第47章 初めての
ケイト「フィン…私は、決めたよ。
ここは、皆の国だ。
皆が集まらなければ、これほど多様性に富まなかった。
だからこそ、皆にとって最上の場所としたい。
一個人が違うのはわかっている。
それでも…皆が折り合いの付く場所にしたい。困っていれば助けたい。
人としても、皆がまともに生きられる場所にしたい。
誰に何と言われようとも、この道を行く。
貫き続けて行くよ」
真剣な表情で、遠くを見据えて言った。
それは…昨日の晩、ヘレイオス街からの使者…ギルド経由の依頼が来る前の言葉。
それに僕は頷き
フィン「ああ。
僕も力添えするよ。

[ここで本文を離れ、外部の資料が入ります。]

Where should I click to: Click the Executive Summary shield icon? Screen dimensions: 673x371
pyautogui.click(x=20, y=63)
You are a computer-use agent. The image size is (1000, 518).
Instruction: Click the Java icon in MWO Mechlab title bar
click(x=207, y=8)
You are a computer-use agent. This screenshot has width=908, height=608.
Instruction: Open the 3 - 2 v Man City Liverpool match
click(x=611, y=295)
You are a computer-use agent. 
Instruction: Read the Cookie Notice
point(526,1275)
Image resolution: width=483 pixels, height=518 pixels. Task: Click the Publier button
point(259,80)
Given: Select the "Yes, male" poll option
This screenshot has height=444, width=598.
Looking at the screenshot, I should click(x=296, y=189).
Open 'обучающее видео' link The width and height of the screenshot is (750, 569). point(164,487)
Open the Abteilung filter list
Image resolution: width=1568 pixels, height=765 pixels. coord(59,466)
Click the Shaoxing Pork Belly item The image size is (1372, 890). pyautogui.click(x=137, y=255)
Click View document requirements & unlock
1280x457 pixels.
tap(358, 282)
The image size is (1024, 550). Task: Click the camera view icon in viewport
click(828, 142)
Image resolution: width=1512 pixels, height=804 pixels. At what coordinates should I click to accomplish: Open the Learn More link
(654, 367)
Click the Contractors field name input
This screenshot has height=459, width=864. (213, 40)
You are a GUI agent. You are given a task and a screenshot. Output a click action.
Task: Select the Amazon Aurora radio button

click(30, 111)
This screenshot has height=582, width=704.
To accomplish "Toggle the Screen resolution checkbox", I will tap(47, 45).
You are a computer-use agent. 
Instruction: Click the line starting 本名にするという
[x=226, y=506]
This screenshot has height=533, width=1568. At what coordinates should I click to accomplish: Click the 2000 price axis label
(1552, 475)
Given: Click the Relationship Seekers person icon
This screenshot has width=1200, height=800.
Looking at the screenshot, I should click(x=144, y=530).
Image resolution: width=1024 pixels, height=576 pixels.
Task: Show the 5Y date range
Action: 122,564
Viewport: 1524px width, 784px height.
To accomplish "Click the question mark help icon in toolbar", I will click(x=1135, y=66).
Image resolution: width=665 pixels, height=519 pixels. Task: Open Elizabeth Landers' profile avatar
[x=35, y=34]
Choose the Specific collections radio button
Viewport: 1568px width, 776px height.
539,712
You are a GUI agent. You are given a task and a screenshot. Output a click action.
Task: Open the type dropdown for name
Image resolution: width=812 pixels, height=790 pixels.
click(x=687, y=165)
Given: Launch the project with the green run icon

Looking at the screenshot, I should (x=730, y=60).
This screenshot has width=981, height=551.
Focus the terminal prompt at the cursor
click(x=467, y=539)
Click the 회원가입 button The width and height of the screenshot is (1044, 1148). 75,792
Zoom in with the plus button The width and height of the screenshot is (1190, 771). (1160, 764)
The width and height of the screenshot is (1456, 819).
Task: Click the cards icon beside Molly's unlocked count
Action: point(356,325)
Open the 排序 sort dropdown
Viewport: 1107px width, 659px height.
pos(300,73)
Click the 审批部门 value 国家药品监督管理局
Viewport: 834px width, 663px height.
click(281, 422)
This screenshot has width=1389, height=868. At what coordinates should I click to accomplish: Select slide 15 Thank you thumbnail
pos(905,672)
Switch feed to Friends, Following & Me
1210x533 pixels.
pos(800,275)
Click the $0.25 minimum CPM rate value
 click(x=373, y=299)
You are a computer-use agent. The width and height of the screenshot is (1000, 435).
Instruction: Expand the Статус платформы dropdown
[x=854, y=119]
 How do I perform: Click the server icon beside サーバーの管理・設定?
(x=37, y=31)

些細なことしかできないけれどね」
ケイト「些細じゃないよ」
フィン「!」
ケイト「私にとっては…鬼に金棒。
それよりも…何よりも心強いよ^^//」
心底嬉しそうに微笑むケイトに、東屋の中で抱き締めた。
それから寝入り続けているアルとディを各々抱き抱え、家へと移動した。
敬虔たる人への態度、それの理由は…彼女の歩んできた歴史、生まれ持った性格によるものに他ならない。
それを僕は、改めて理解した。
何故あの時から…決して殺すまいとし続けていたのか、その理由をよく理解できた。←688ページ参照
ただ…あの想いを味あわせていい理由にはならない。
決して返ってこない。
奪われた怒りはあれど、この世では二度と時を共に過ごすことが出来ない。
それ故の哀しみ、激情、喉を震わせて耳朶を震わせるほどに咽び泣き、慟哭する。
どれほど泣いてもなお時は戻らず、過ぎたそれは帰らない。死したそれも蘇らない。
それほどの想いは、誰かが死しただけで起こるもの。
だからこそ、与えたくない。与えて笑うことなどできない。
仕返しをして笑う神経など持ち合わせていないし、理解できない。
人が痛がっているのに何で笑える?
苦しんでいるのにそれを見て何で笑える?
何で笑ってそんなことが出来る?
わからない。わかりたくない。
だからこそ…それを与えて平然としていられる人に等なって欲しくなかった。
ただ…同じ人になって欲しくはなかった。
愛しているからこそ、憎しみを抱かせるそれを与える人になって欲しくない。
それらのケイトの意図を…揺るぎない想いを、ようやく僕は理解できた。
来訪があったのは、そんな時だった。